PREGUNTAS POR RESPONDER:
- A) Según el texto sobre el Banco del Vino de Hattenheim, ¿cuánto cuesta al mes un compartimiento de los más pequeños?
- B) Enumera todos los lugares geográficos que se mencionan por su nombre en el texto sobre el Banco del Vino de Hattenheim.
- C) Retoma el texto sobre el Banco del Vino de Hattenheim justo después de su última oración.

En medio de un paisaje dominado por el río Rin y ubicado a 50 kilómetros hacia el oeste de Frankfurt, encontramos el poblado de Hattenheim, una tranquila ciudadela de apenas 2.200 habitantes donde, en virtud de la alta fertilidad de sus suelos se concentran gran cantidad de viñedos de renombre.
La liga mayor de vitivinicultores alemanes, bien representada en esta zona, está desarrollándose notablemente desde hace unos meses gracias al WineBank, el Banco del Vino de Hattenheim. Esta particular institución es un banco que no presta dinero pero funciona como un barco de inversiones. Inaugurado por el viticultor Christian Ress, fue inaugurado en diciembre de 2009 y ya han sido alquilados la mitad de los compartimientos del banco/bodega que tiene capacidad para 35.000 botellas.
Los precios varían según el tamaño del compartimiento: los más pequeños donde es posible guardar 35 botellas cuestan 49 euros por mes pero también se ofrecen otros compartimientos más grandes y exclusivos para clientes de mayor poder adquisitivo. Estos compartimientos de lujo son verdaderas catacumbas con rejas de acero macizo con suficiente espacio para albergar miles de botellas pero su valor en euros es un secreto compartido entre Ress y sus clientes más exclusivos.

EXTRACTO DE DATOS:
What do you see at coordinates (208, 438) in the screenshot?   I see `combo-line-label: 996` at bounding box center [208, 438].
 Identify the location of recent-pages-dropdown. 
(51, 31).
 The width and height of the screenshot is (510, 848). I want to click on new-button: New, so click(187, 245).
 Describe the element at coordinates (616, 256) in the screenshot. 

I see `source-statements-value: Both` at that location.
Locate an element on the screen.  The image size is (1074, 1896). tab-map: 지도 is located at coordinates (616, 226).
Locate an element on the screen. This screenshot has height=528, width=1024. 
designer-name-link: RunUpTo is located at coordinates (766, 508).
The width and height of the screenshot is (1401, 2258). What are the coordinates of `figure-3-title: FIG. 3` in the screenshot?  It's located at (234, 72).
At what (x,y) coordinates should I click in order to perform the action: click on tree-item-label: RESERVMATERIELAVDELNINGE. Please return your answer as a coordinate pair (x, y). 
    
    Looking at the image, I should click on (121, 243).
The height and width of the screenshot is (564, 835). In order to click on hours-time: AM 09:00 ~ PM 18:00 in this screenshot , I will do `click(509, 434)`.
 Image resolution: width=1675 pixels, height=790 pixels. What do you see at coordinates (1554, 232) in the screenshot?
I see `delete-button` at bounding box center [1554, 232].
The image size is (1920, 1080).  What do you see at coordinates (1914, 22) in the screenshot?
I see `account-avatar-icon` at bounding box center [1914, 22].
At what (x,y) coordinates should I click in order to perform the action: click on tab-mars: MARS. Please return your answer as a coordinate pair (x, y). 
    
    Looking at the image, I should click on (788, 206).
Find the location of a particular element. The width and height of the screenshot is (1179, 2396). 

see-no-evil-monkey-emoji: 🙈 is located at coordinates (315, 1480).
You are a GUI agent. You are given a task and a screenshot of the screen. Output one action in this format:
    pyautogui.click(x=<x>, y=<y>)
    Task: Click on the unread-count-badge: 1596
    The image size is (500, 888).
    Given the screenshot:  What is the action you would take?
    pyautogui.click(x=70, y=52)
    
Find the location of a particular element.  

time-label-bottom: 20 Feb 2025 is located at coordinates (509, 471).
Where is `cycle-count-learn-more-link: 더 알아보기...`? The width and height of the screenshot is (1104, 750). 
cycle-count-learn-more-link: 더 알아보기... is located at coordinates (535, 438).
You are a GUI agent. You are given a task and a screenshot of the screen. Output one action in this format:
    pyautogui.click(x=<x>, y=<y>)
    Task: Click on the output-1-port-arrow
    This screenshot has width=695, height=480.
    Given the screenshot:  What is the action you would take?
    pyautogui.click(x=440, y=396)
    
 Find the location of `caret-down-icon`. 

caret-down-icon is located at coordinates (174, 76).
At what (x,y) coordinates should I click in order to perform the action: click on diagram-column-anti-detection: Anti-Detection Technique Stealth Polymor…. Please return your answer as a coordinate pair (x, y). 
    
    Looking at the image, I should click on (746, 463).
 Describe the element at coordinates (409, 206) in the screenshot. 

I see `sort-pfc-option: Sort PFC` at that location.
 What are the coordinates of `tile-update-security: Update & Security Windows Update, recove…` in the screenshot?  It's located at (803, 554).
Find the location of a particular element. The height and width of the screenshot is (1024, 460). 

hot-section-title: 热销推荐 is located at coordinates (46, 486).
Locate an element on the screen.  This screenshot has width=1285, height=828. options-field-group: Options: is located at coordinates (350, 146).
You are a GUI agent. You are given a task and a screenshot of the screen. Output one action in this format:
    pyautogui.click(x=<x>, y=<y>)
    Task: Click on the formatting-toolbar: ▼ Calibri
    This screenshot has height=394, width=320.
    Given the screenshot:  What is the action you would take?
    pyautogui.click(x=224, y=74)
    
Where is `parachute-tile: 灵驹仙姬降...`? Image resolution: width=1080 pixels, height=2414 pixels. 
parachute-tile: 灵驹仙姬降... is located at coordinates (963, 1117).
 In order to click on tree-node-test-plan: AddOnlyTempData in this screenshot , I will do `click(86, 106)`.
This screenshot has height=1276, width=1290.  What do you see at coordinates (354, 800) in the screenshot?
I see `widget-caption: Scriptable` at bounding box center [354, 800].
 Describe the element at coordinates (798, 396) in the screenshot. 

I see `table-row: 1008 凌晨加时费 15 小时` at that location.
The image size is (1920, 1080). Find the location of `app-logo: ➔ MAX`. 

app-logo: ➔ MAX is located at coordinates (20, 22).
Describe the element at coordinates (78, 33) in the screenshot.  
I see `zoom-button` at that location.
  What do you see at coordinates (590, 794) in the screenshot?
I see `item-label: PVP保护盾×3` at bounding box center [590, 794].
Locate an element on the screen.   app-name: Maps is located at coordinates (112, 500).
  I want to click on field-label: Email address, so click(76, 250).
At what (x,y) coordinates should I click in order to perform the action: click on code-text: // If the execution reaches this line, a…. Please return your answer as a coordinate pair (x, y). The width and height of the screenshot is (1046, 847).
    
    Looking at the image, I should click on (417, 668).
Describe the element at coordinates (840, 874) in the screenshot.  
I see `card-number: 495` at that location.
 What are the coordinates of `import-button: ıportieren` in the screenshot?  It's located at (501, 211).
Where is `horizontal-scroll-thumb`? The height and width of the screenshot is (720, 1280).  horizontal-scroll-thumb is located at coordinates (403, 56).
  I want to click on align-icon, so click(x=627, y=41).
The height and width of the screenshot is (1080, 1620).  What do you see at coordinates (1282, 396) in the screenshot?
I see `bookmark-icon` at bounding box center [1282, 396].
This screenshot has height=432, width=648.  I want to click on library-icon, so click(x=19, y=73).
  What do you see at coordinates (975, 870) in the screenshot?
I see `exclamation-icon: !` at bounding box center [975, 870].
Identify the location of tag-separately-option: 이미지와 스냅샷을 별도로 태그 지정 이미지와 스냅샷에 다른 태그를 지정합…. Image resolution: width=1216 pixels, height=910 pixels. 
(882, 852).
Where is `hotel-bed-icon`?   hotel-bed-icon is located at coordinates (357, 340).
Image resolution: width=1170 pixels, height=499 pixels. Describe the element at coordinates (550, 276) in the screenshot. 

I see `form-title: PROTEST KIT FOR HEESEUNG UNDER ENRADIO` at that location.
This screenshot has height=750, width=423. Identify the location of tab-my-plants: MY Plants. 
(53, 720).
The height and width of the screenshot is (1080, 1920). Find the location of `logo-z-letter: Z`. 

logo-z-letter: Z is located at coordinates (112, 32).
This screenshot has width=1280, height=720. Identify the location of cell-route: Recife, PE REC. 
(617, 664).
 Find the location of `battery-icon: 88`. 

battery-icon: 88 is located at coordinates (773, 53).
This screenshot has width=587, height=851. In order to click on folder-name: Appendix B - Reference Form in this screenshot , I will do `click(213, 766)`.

RESPUESTAS DEL EJERCICIO:
- A) Cuesta 49 euros por mes.

- B) El río Rin, Frankfurt y Hattenheim.

- C)
La fachada exterior del edificio, si no fuera por el cartel luminoso que dice WineBank, no da indicios de que allí hay una bodega de caldos. Una sofisticada puerta electrónica permite el acceso a los clientes que reciben una llave parecida a una tarjeta de crédito para acceder a la misteriosa bóveda de las botellas, repletas de jaulas mecánicas.
‘Los amantes del vino con bolsillos profundos han sabido apreciar la atmósfera que el WineBank ofrece’, dice su fundador que ha sabido interpretar el deseo de tantos clientes que no querían almacenar sus vinos más valiosos en casa.